In 2007, Davies produced death metal band Corpsing's second album 'The Stench of Humanity mixed and mastered in his private studio The Shed, which is where his analogue equipment was stored during his time at Earthworks. In 2008, the same system was used to produce Polish death metal band Diachronia's Chaos Eternal LP, as well as work on CJ & The Satellites' album Thirteen, The Metatrons' Patterns of Chaos album, and James and Alex Bay's Roadrunner's independently released self titled album among others.

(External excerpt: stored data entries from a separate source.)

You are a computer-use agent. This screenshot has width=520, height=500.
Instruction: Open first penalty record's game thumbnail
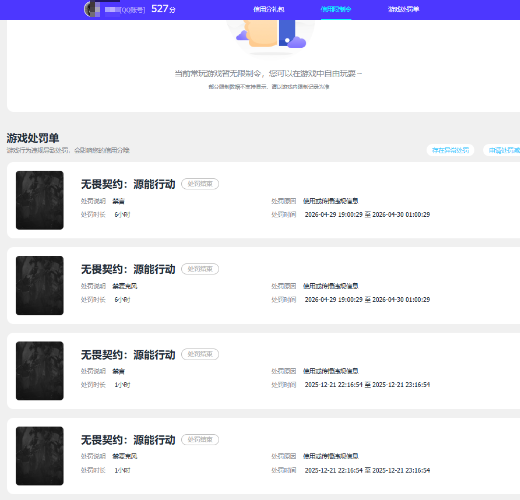(40, 200)
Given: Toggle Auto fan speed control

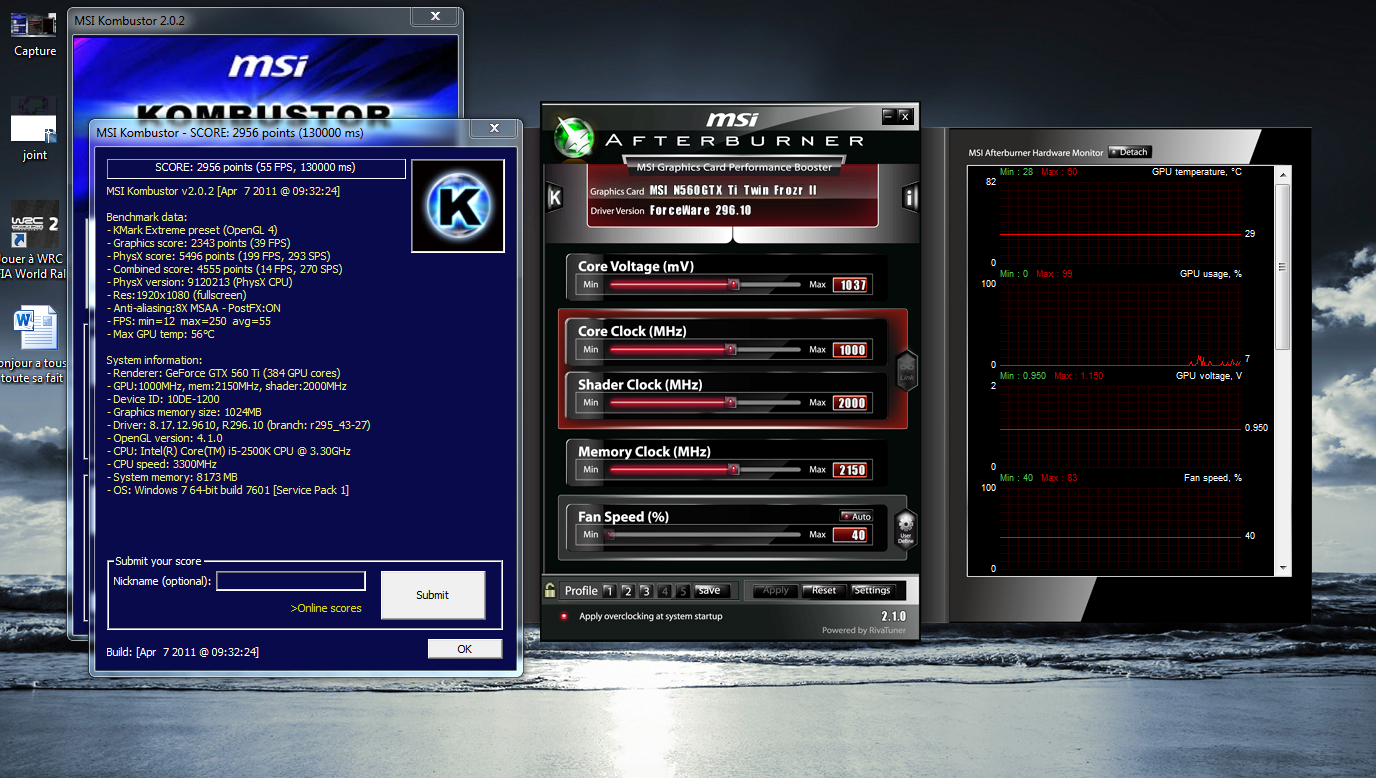Looking at the screenshot, I should click(x=856, y=516).
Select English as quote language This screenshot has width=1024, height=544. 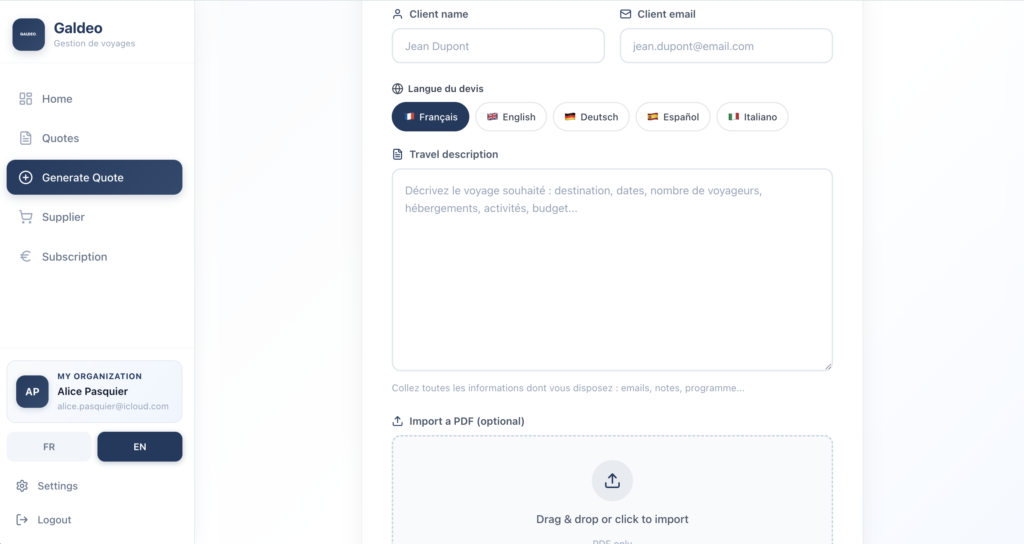click(511, 117)
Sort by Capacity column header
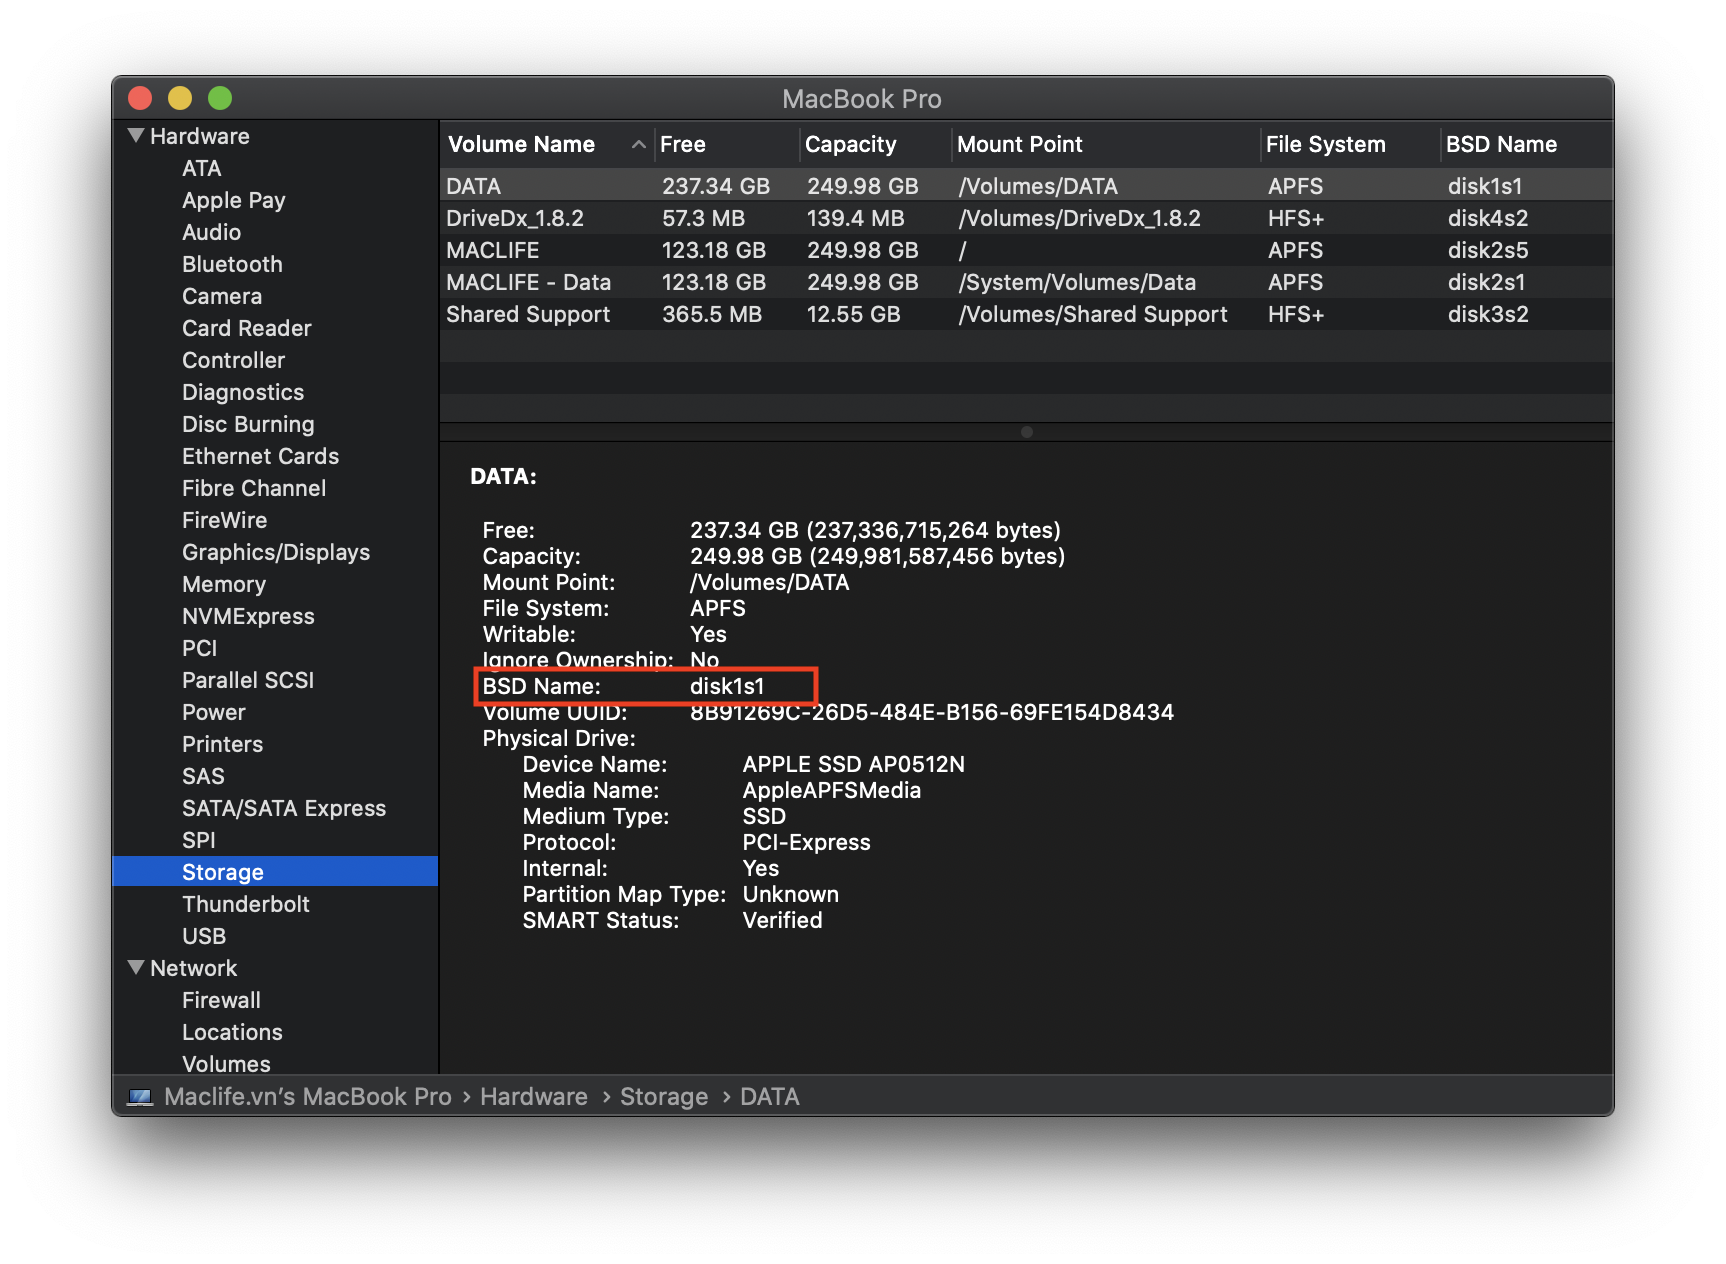Image resolution: width=1726 pixels, height=1264 pixels. (850, 145)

In 2009, Davies produced Aghast!'s well-reviewed first EP Afterlife Crisis (which also appeared on a metal hammer CD). In 2009, Bad Head independently released a self-titled album. They subsequently played at the BBC Rhythms of The World festival in 2010. Davies parted company with Earthworks in 2011.

==The Analogue Room==
In 2013, Davies restored his classic recording equipment and set up an entirely analogue studio. Over the next couple of years, the infrastructure and equipment in the studio were expanded and improved, including the acquisition of several vintage tape recorders and the integration of digital systems into the studio. During this time, Andy produced several notable recordings, including The Zipheads Prehistoric Beat (2013) album, Nick And The Sun Machine's album Wide Lying Smiles (2014) and The Metatrons "Please Mister / Not Today" (2014) single. In 2013, Davies produced the new SMASH mini album Spring '13, a reworking of material from their earlier collaborations, including an updated version of their hit single "(I Want To) Kill Somebody 2014" at the same time as recording the Without Regret mini album which he also produced and engineered.

==Damage Recordings==
In 2016, Davies decided to expand from the analogue purist approach and return to a more modern recording ethos, while keeping the analogue facility intact and using hardware and software together in the form of Damage Recordings. The facility is complete and Davies was working on several projects. In this facility, he produced early demos for Dark Asphyxia's 2016 EP Executioner and subsequently, in 2018, their single 'Bury The Sun'. The first release from Davies' collaboration with ex Rubicon vocalist Andy Delany was released in the form of the first Delany album 'Mission Creep', followed by a few shows with the group around the UK in 2019. In 2018, Davies produced BrainPain, an EP by punk metal band HeadAche and 'Sex Dictator,' the first single for heavy rock band Dirty Ol' Crow. In 2019, he also recorded and produced the second Dirty 'Ol Crow single 'Johnny Boy' and their debut album 'Stranger's Nest.' 2019 also saw Davies remaster all of the Guns 'N' Wankers back catalogue for re release and record and produce the debut single for The Best Medicine, a heavy rock band featuring ex members of Aghast.

== Death ==
On the 10 December 2025, Andy's employer Club 85 announced on social media that he had died on Sunday 7 December. There was an outpouring of appreciation and love for Andy and what he had done for music locally, and in the UK on the post.

== Controversies ==
Davies' band Soho Roses was known as a rebellious glam punk act. After a gig supporting Teenage Idols at the Marquee Club in 1988, Steevi Jaimz of Tigertailz allegedly attempted to punch a member of the Soho Roses' entourage, triggering a notorious fight that resulted in Jaimz being ejected from the club. In a photograph taken by Ray Palmer used in an interview in "Metal Hammer" in November 1988, there is a copy of Guns N' Roses Appetite for Destruction LP featuring a prominent plastic dog turd, sparking a heated readers vs band debate in the next few issues of the magazine.

Davies worked closely with the band Guns n' Wankers, featuring ex-members of Soho Roses. The band's name was a blatant reference to their dislike of the LA glam metal scene demonstrated in the classic "Metal Hammer" interview.

Although correctly credited on the independent pressings, Davies' work on SMASH's Spring 1994 mini album and "Lady Love Your Cunt" /"Shame 7" single was misquoted on the UK pressing on Virgin's Hi-Rise Recordings label due to a clerical error. However, Davies was correctly credited on the U.S. Hut Recordings release and all subsequent reissues of the material.